-- Vorliegender Text --
* * * * * * *

Erschwerte Berichterstattung

Mit Beginn des russischen Angriffs von Russland auf die Ukraine haben die russischen Behörden neue Gesetze für Journalistinnen und Journalisten eingeführt: Wer die Streitkräfte Russlands diskreditiert, wird bestraft. Wer «falsche» Informationen verbreite, etwa die russische «Spezialoperation in der Ukraine» einen Krieg nenne, werde ebenfalls abgestraft, sagt MacKenzie. Medienschaffende haben das Land daraufhin verlassen, weil nicht klar war, wie die Gesetze angewendet werden. Nun habe sich gezeigt, dass meist nur belangt werde, wer in russischer Sprache publiziere.

Blick auf einen Bahnsteig der Moskauer Metro. Auf einem Plakat ist ein Soldat zu sehen.

* * * * * * *

-- Erfasste Daten --
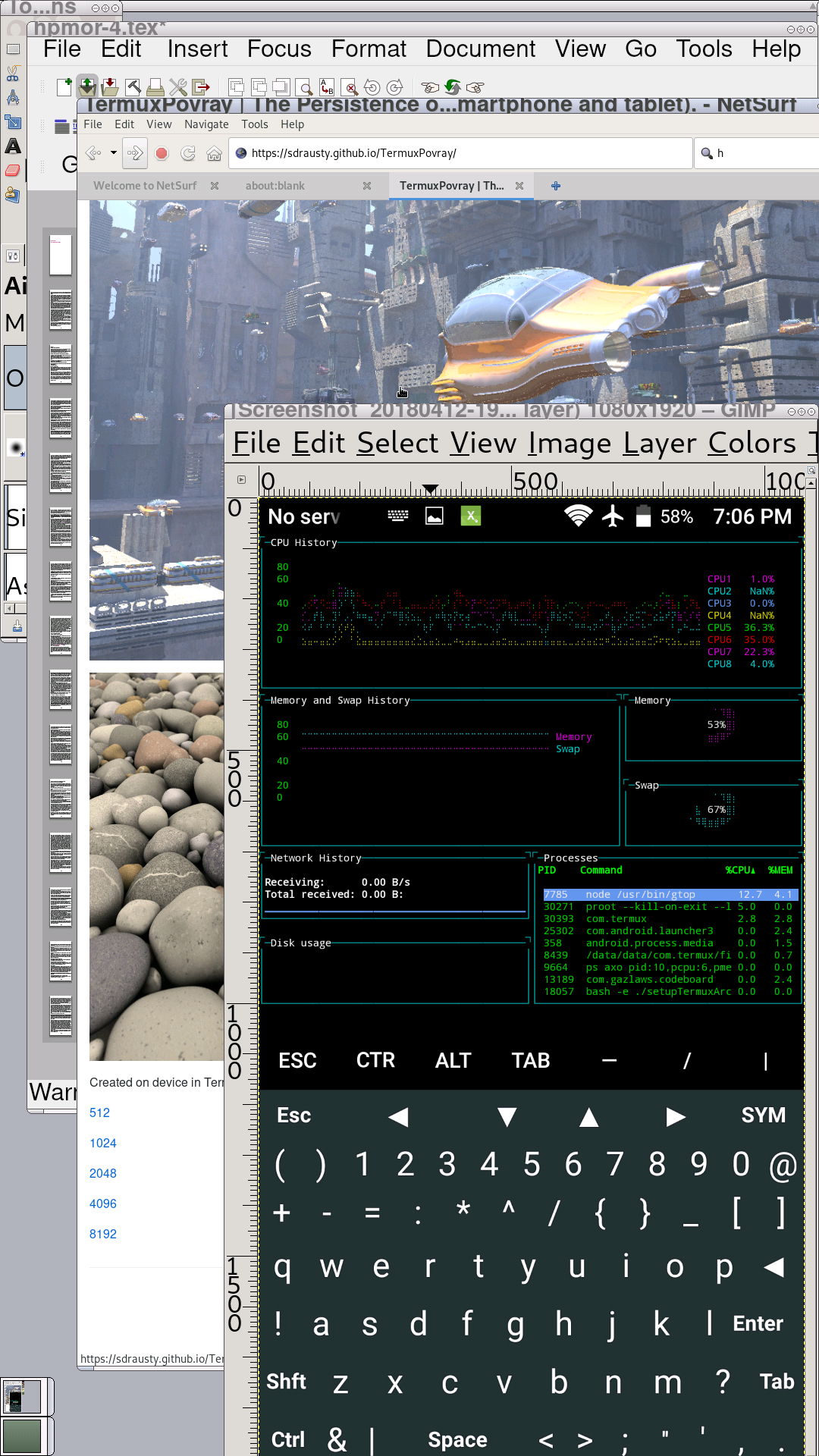Switch to the Welcome to NetSurf tab
This screenshot has height=1456, width=819.
coord(145,186)
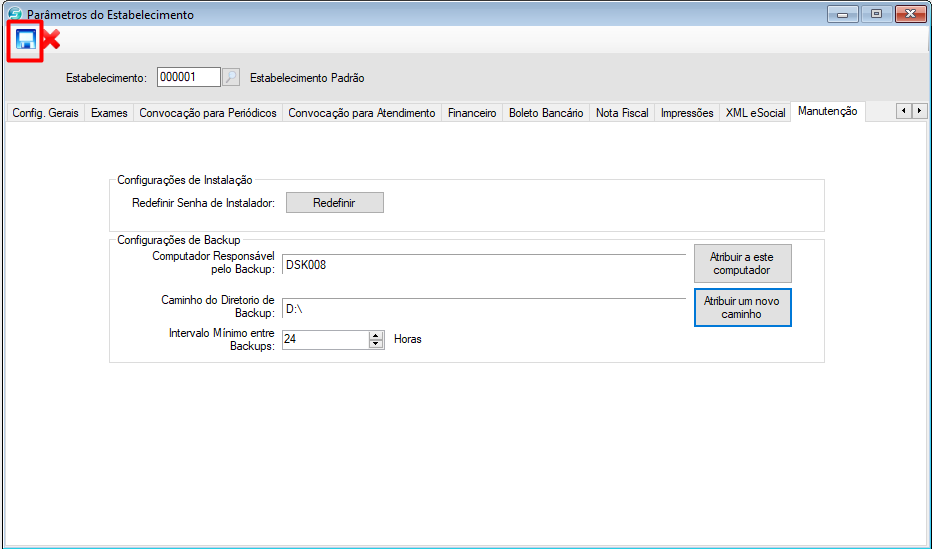The height and width of the screenshot is (549, 932).
Task: Increase backup interval with up arrow
Action: [376, 335]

* * * * * * *

-- Aufgaben --
1. Zählen Sie alle Personen und Personengruppen auf, die im Text zur erschwerten Berichterstattung ausdrücklich benannt werden.
2. Führen Sie den Text zur erschwerten Berichterstattung nach seinem letzten Satz fort.

-- Lösungen --
1.
- die russischen Behörden
- Journalistinnen und Journalisten
- die Streitkräfte Russlands
- MacKenzie
- Medienschaffende
- ein Soldat

2.
Legende: Mit einem Plakat suchte die russische Armee in der Moskauer Metro nach neuen Soldaten. Keystone/EPA/YURI KOCHETKOV

Allerdings zeigt die Verhaftung von Evan Gershkovich, Korrespondent des US-amerikanischen «Wall Street Journal», dass auch ausländische Journalisten beim Kreml in Ungnade fallen können, wenn sie über Themen berichten, die der Regierung nicht genehm sind. Gershkovich wird Spionage vorgeworfen, worauf bis zu zwanzig Jahre Haft drohen. Beweise wurden bisher keine vorgelegt.

Bei russischen Medienschaffenden liegt die Messlatte tiefer: Passe den Behörden die Berichterstattung der einheimischen Journalistinnen und Journalisten nicht, werde ein Vorwand gefunden, um diese abzustrafen, sagt MacKenzie im Interview. Falls er dennoch nach Russland einreisen dürfte, müsste er sich darauf einstellen, womöglich in einer überwachten Wohnung zu leben, beschattet zu werden, oder zumindest, dass ihm viele Russinnen und Russen misstrauten.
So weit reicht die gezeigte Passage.